Denis Diderot was the most prominent of the
French Encyclopedists. He was educated by the Jesuits, and, refusing to enter
one of the learned professions, was turned adrift by his father and came to
Paris, where he lived from hand to mouth for a time. Gradually, however, he
became recognized as one of the most powerful writers of the day. His first
independent work was the Essai sur le merite et la vertu (1745). As one of the
editors of the Dictionnaire de medecine (6 vols., Paris, 1746), he gained
valuable experience in encyclopedic system. His Pensees philosophiques (The
Hague, 1746), in which he attacked both atheism and the received Christianity,
was burned by order of the Parliament of Paris.
In the circle of the leaders of the
Enlightenment, Diderot's name became known especially by his Lettre sur les
aveugles (London, 1749), which supported Locke's theory of knowledge. He
attacked the conventional morality of the day, with the result (to which
possibly an allusion to the mistress of a minister contributed) that he was
imprisoned at Vincennes for three months. He was released by the influence of
Voltaire's friend Mme. du Chatelet, and thenceforth was in close relation with
the leaders of revolutionary thought. He had made very little pecuniary profit
out of the Encyclopedie, and Grimm appealed on his behalf to Catherine of
Russia, who in 1765 bought his library, allowing him the use of the books as
long as he lived, and assigning him a yearly salary which a little later she
paid him for fifty years in advance.
In 1773 she summoned him to St. Petersburg with
Grimm to converse with him in person. On his return he lived until his death in
a house provided by her, in comparative retirement but in unceasing labor on
the undertakings of his party, writing (according to Grimm) two-thirds of
Raynal's famous Histoire philosophique, and contributing some of the most
rhetorical pages to Helvetius's De l'esprit and Holbach's Systeme de la nature
Systeme social, and Alorale universelle. His numerous writings include the most
varied forms of literary effort, from inept licentious tales and comedies which
pointed away from the stiff classical style of the French drama and strongly
influenced Lessing, to the most daring ethical and metaphysical speculations.
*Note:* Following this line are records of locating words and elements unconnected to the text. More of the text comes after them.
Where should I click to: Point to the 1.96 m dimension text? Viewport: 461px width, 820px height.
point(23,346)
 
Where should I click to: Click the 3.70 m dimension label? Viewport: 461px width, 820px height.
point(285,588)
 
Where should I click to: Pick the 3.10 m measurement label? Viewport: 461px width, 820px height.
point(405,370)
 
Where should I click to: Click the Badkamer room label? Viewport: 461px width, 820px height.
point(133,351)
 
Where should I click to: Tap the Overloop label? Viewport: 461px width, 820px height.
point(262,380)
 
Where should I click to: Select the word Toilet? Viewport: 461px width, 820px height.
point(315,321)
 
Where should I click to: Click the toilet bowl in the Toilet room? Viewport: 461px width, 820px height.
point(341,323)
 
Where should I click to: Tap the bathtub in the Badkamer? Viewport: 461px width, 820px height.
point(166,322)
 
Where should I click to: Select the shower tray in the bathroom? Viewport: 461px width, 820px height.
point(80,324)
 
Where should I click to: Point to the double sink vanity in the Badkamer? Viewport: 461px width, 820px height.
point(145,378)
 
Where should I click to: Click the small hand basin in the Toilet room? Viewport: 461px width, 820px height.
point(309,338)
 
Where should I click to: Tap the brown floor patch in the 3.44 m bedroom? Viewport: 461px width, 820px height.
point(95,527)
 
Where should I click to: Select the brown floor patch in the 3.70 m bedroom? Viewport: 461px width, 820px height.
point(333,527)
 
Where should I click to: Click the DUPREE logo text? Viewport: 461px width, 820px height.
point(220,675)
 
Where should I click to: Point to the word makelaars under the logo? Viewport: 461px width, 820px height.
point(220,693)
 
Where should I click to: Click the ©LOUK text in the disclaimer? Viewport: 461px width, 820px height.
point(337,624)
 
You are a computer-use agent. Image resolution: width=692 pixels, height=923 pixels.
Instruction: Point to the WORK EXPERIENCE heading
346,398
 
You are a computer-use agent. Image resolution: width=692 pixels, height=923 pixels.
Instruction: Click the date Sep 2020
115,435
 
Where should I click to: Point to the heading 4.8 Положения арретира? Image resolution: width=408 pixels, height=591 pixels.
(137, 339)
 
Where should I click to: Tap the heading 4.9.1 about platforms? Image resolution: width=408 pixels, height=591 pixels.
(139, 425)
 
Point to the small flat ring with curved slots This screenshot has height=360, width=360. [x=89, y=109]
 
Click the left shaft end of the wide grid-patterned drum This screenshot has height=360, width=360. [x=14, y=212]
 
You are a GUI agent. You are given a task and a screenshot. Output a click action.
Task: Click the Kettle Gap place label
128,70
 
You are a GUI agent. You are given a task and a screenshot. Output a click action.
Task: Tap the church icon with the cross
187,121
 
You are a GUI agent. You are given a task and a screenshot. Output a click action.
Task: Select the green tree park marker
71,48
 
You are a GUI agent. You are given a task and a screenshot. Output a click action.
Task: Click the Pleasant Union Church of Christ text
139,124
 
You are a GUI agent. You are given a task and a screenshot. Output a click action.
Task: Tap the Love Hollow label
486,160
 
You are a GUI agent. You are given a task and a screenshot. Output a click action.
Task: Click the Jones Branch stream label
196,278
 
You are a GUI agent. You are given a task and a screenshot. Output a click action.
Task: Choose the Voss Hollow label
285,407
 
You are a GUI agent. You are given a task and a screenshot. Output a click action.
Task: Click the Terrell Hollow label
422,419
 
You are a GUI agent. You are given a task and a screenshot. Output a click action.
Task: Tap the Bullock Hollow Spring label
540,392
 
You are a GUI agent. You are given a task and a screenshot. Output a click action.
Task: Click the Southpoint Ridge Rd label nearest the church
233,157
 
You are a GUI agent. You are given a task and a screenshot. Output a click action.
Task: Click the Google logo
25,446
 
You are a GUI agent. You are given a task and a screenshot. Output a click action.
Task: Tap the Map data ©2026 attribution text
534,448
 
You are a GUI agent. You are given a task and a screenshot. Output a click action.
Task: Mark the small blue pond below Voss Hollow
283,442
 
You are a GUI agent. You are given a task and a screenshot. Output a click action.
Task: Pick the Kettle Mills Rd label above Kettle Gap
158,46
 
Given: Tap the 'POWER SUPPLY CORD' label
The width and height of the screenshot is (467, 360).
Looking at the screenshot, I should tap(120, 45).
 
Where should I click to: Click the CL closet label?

Like his famous contemporary Samuel Johnson, he is said to have been more
effective as a talker than as a writer; and his mental qualifications were
rather those of a stimulating force than of a reasoned philosopher. His
position gradually changed from theism to deism, then to materialism, and
finally rested in a pantheistic sensualism. In Sainte-Beuve's phrase, he was
" the first great writer who belonged wholly and undividedly to modern
democratic society," and his attacks on the political system of France
were among the most potent causes of the Revolution.